Yesterday Brother and I went to the Loveland Art Museum to see their Dali exhibit, which was really more along the lines of 'Dali does Dante' since it consisted primarily of his images of for each canto of Dante's work. Some really interesting, visionary, stuff.
It reminded me a great deal of
the William Blake exhibit I saw at the Met my first year in New York.They even briefly explored the printing techniques required to print each image. Many of the Dali illustrations took up to thirty-some impressions to capture each of the elements. By far the most amazing part of the Blake exhibit was seeing some of his plates and the tools he used to carve out the negative spaces to make impressions. Prior to Blake most printing of images was done by etching into a flat plate. Blake did not believe in 'the blank slate' so he created something more akin to stamps for his illustrations, not only resulting in sharper impressions, but longer lasting plates. For some reason, this brought an insight to his work that I had never experienced before.
Looking at Dali's work and thinking about comparisons to Blake made me wonder what Dali's spirit world might look like should he take the trouble of inventing one. Brother told me that while most the museum notes went on about Surrealism with which Dali is most easily associated, that the works we were looking at most likely post-dated his affiliation with the Surrealist movement. He told me that after WWII Dali returned to Catholicism and was summarily rejected by the rest of the surrealists. Likewise, he had been criticized for living in his native Spain (Catalonia) while it was under Franco's rule. Even the work we were looking at---originally commissioned by the Italian government---had been dropped due to the outcry of a Spaniard illustrating an Italian national treasure. He completed the work, nevertheless, and had them printed in France.
For my part, looking at the works of such an notorious artist illustrating the works of an iconic author... well, it gave me a new found respect for an artist I'd often viewed as a sensationalist. I went through a Dali phase in my mid-teens, but that's because I enjoyed his trippy images as though they were posters from a headshop. I don't think I ever really stopped to appreciate it as art or conveying anything beyond 'whoa, that's fuckin' weird!'
But I also wondered as I overheard conversations among the other visitors to the museum if most of them had any context for the work as illustration or if they were just looking at images as completely separate from the literary work.
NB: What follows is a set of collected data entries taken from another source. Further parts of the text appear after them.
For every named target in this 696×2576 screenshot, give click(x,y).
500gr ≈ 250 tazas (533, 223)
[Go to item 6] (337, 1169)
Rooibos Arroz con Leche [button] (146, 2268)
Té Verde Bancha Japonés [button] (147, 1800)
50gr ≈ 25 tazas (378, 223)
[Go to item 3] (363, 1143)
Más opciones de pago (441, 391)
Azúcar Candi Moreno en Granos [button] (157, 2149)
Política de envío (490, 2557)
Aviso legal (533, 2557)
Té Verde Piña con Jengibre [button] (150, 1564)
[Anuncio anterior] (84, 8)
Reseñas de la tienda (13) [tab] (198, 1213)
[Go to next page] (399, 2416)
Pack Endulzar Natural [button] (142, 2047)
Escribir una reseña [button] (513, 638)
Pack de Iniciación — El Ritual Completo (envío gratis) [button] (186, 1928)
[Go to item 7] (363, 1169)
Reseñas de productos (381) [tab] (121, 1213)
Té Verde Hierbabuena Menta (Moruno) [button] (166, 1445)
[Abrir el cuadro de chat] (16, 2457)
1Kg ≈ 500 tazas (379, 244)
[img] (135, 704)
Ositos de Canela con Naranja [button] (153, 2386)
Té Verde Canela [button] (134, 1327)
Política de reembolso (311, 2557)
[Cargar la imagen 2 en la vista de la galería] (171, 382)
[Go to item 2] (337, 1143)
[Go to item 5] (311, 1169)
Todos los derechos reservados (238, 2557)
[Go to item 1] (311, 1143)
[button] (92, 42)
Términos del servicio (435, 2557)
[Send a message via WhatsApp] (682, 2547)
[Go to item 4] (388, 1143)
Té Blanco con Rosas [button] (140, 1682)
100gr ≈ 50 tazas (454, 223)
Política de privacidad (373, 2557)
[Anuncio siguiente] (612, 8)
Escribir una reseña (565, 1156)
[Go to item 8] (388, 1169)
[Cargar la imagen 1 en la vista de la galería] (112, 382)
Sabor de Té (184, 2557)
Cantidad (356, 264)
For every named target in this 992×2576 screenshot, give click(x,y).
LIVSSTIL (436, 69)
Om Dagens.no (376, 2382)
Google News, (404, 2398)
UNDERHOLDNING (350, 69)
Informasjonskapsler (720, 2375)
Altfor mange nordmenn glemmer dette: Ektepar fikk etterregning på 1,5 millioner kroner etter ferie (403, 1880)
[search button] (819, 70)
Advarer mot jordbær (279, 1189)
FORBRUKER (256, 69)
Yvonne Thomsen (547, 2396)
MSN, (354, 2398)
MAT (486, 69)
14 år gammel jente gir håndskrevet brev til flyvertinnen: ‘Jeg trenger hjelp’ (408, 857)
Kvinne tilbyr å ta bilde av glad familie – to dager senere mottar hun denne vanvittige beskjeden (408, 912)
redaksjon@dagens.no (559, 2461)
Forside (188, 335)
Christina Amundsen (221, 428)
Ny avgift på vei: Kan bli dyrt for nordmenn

Most of them tended to think that Virgil was a girl ("He can't help looking like a girl anymore than he can help being born before Christ!" I joked to my brother.) And the interpretations of the sins/sinners themselves, was also telling.
Brother said, "I think the point that people miss with Dante is that the punishments aren't merely poetic justice, but a continuation of the sin itself. The punishment of the sin is the sin itself---for all eternity---with no chance for reprieve from the behavior."
In any case, yesterday was the last day for the exhibit, so you will not have a chance to see it yourself. However, here is a link to a gallery, which has many of the prints:
http://www.lockportstreetgallery.com/DivineComedy.htm Also, here is a set of decompositions that they have highlighting the printing process:
http://www.lockportstreetgallery.com/DCdecomposition.htm Also on display were several prints from:
*
Alice in Wonderland,*
Don Quixote, *
and some huge paintings from Alchimie des Philosophes. Also a series of
Phiippe Halsman's photographic portraits of Dali on loan from CU.